I didn't mean it in a very wide sense. I'm not sure how the walled gardens fit
into my story/observation. I don't like walled gardens, but I think it is
tangental. I mean it in the context of a person buying a gadget (ipods and/or
ipads make a good example)

The other hardware companies will tweak a product to be have the biggest
screen, RAM or HDD (whatever feature retailers are highlighting ) at some
price-point and they'll do it at the expense of the battery or some feature
shoppers are not looking at as closely right now. They'll create a product
just tailored to buying managers' checklists. Apple don't do this. They won't
compete on price or checklist features.

I don't want to idealize them too much, but I think Apple do a lot less of the
above than most. They generally win by making some something people will want
enough to pay for with their own money at a price that gives Apple their fat
profit margin. Sometimes it's by "inventing" a category like the last big
string of big wins. But, for a long time people have been buying Apple laptops
at a premium price. No major category invention just consistently good quality
of software and hardware.

============

Rewrite the forum comment on Apple from "I didn't mean" up to and including "or checklist features.", replacing "battery" with "camera".

============

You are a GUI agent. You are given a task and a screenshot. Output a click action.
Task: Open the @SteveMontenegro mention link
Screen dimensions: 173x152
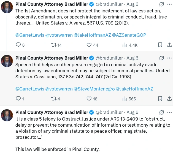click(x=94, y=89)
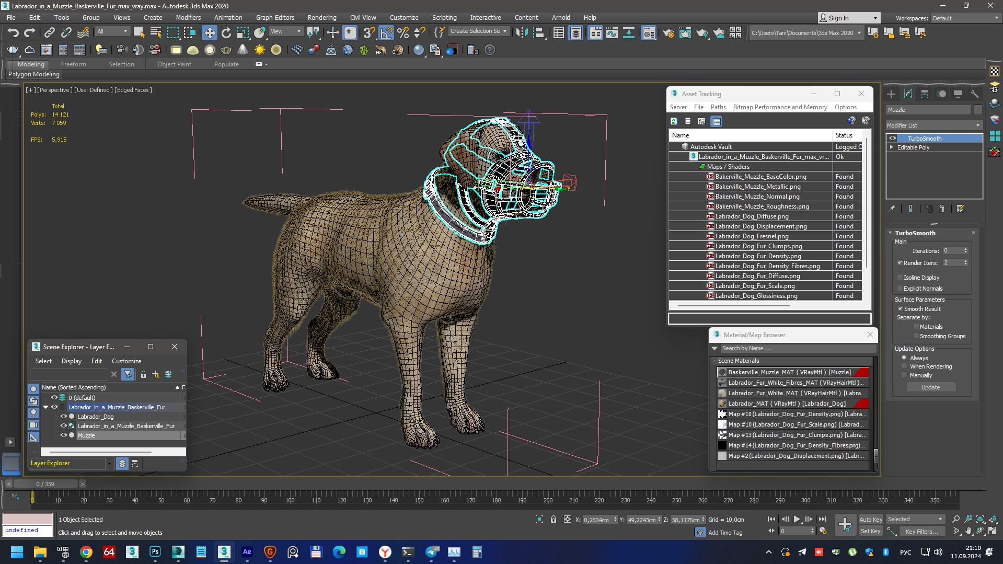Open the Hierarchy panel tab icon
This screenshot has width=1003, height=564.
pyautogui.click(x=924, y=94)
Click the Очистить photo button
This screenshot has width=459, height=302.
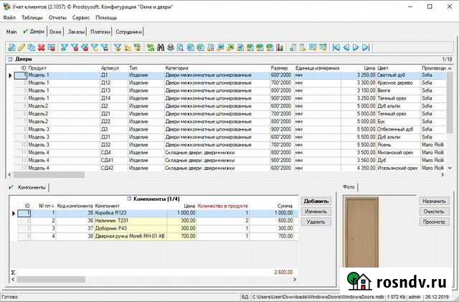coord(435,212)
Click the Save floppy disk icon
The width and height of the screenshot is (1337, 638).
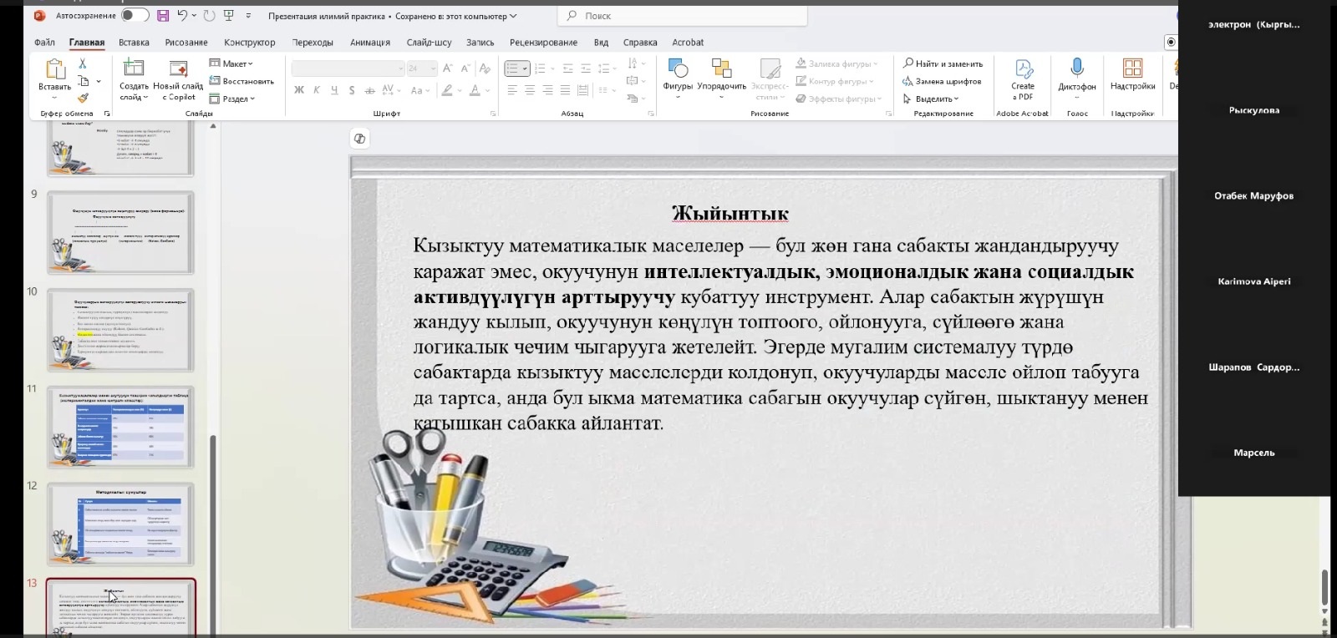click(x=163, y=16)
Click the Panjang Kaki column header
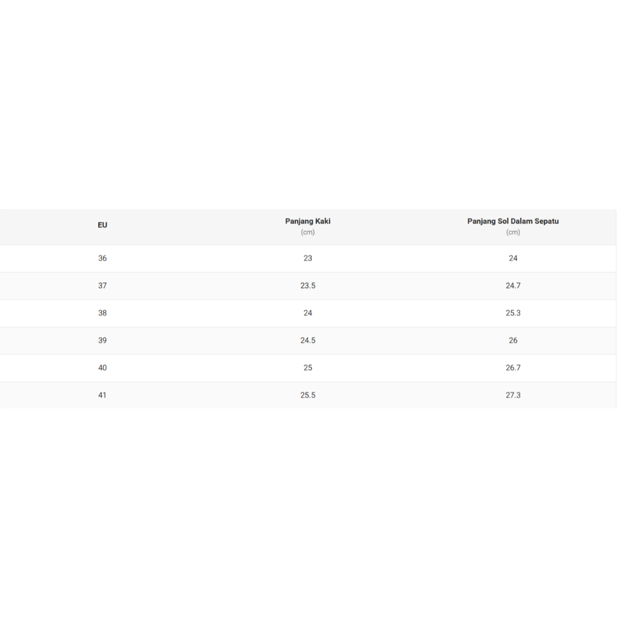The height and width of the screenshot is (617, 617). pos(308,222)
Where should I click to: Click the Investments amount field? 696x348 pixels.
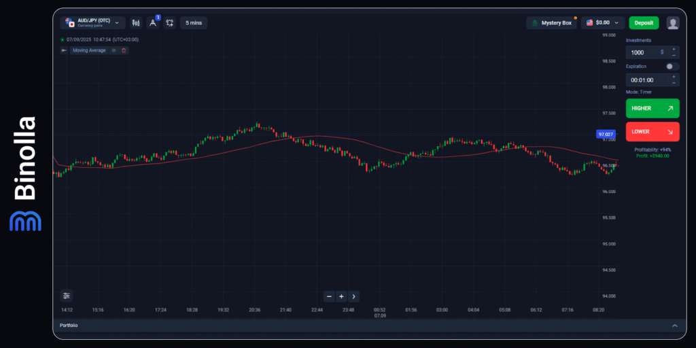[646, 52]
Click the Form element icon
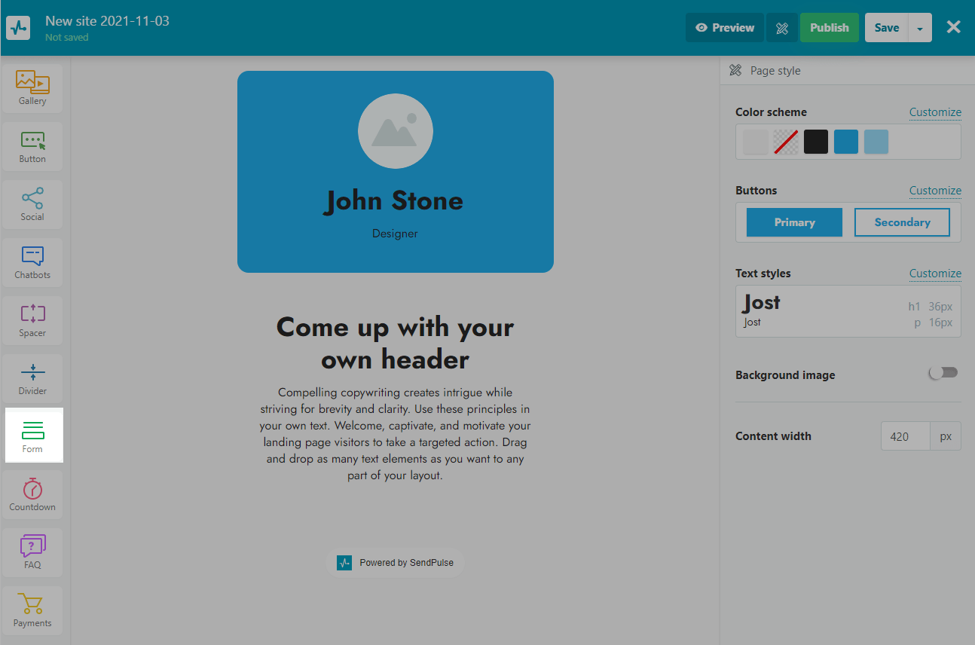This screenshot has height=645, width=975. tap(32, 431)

============

[Written solution]:
I didn't mean it in a very wide sense. I'm not sure how the walled gardens fit
into my story/observation. I don't like walled gardens, but I think it is
tangental. I mean it in the context of a person buying a gadget (ipods and/or
ipads make a good example)

The other hardware companies will tweak a product to be have the biggest
screen, RAM or HDD (whatever feature retailers are highlighting ) at some
price-point and they'll do it at the expense of the camera or some feature
shoppers are not looking at as closely right now. They'll create a product
just tailored to buying managers' checklists. Apple don't do this. They won't
compete on price or checklist features.